▶ MATERIAL TO PROCESS
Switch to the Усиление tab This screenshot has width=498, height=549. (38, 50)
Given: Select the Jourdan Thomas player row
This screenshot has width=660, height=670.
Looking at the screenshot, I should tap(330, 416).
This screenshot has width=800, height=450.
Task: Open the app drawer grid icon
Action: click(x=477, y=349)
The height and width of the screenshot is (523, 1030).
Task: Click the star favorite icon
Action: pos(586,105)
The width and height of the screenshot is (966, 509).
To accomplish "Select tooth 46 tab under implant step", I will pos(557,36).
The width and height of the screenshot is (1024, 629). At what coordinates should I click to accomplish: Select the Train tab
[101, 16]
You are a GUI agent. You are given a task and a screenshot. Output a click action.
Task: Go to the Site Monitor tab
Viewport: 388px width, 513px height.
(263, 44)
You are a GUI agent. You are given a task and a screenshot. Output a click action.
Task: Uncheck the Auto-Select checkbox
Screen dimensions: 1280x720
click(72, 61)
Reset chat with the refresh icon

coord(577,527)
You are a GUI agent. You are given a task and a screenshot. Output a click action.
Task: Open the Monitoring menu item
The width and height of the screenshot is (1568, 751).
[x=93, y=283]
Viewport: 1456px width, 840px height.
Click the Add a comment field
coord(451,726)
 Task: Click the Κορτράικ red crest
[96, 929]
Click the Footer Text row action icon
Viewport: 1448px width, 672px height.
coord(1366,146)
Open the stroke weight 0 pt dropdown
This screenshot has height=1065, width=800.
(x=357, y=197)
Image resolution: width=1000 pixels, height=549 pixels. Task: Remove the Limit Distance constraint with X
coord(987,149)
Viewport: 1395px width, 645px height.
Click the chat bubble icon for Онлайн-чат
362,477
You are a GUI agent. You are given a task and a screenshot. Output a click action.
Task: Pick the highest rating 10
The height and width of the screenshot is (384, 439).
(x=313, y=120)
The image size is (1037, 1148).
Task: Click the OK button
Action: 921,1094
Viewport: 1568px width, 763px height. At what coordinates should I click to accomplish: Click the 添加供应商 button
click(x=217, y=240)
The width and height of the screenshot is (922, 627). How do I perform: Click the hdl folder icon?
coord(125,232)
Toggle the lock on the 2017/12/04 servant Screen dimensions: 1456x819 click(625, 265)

▶ WHAT THE EXERCISE ASKS
Rewrite all of the lines above so that every "GUI agent" becomes "screen assistant", and keep everything else the same.

▶ EXPECTED ANSWER
Switch to the Усиление tab This screenshot has width=498, height=549. (38, 50)
Given: Select the Jourdan Thomas player row
This screenshot has width=660, height=670.
Looking at the screenshot, I should tap(330, 416).
This screenshot has width=800, height=450.
Task: Open the app drawer grid icon
Action: click(x=477, y=349)
The height and width of the screenshot is (523, 1030).
Task: Click the star favorite icon
Action: pos(586,105)
The width and height of the screenshot is (966, 509).
To accomplish "Select tooth 46 tab under implant step", I will pos(557,36).
The width and height of the screenshot is (1024, 629). At what coordinates should I click to accomplish: Select the Train tab
[101, 16]
You are a screen assistant. You are given a task and a screenshot. Output a click action.
Task: Go to the Site Monitor tab
Viewport: 388px width, 513px height.
(263, 44)
You are a screen assistant. You are given a task and a screenshot. Output a click action.
Task: Uncheck the Auto-Select checkbox
Screen dimensions: 1280x720
click(72, 61)
Reset chat with the refresh icon

coord(577,527)
You are a screen assistant. You are given a task and a screenshot. Output a click action.
Task: Open the Monitoring menu item
The width and height of the screenshot is (1568, 751).
[x=93, y=283]
Viewport: 1456px width, 840px height.
Click the Add a comment field
coord(451,726)
 Task: Click the Κορτράικ red crest
[96, 929]
Click the Footer Text row action icon
Viewport: 1448px width, 672px height.
coord(1366,146)
Open the stroke weight 0 pt dropdown
This screenshot has height=1065, width=800.
(x=357, y=197)
Image resolution: width=1000 pixels, height=549 pixels. Task: Remove the Limit Distance constraint with X
coord(987,149)
Viewport: 1395px width, 645px height.
Click the chat bubble icon for Онлайн-чат
362,477
You are a screen assistant. You are given a task and a screenshot. Output a click action.
Task: Pick the highest rating 10
The height and width of the screenshot is (384, 439).
(x=313, y=120)
The image size is (1037, 1148).
Task: Click the OK button
Action: 921,1094
Viewport: 1568px width, 763px height. At what coordinates should I click to accomplish: Click the 添加供应商 button
click(x=217, y=240)
The width and height of the screenshot is (922, 627). How do I perform: Click the hdl folder icon?
coord(125,232)
Toggle the lock on the 2017/12/04 servant Screen dimensions: 1456x819 click(625, 265)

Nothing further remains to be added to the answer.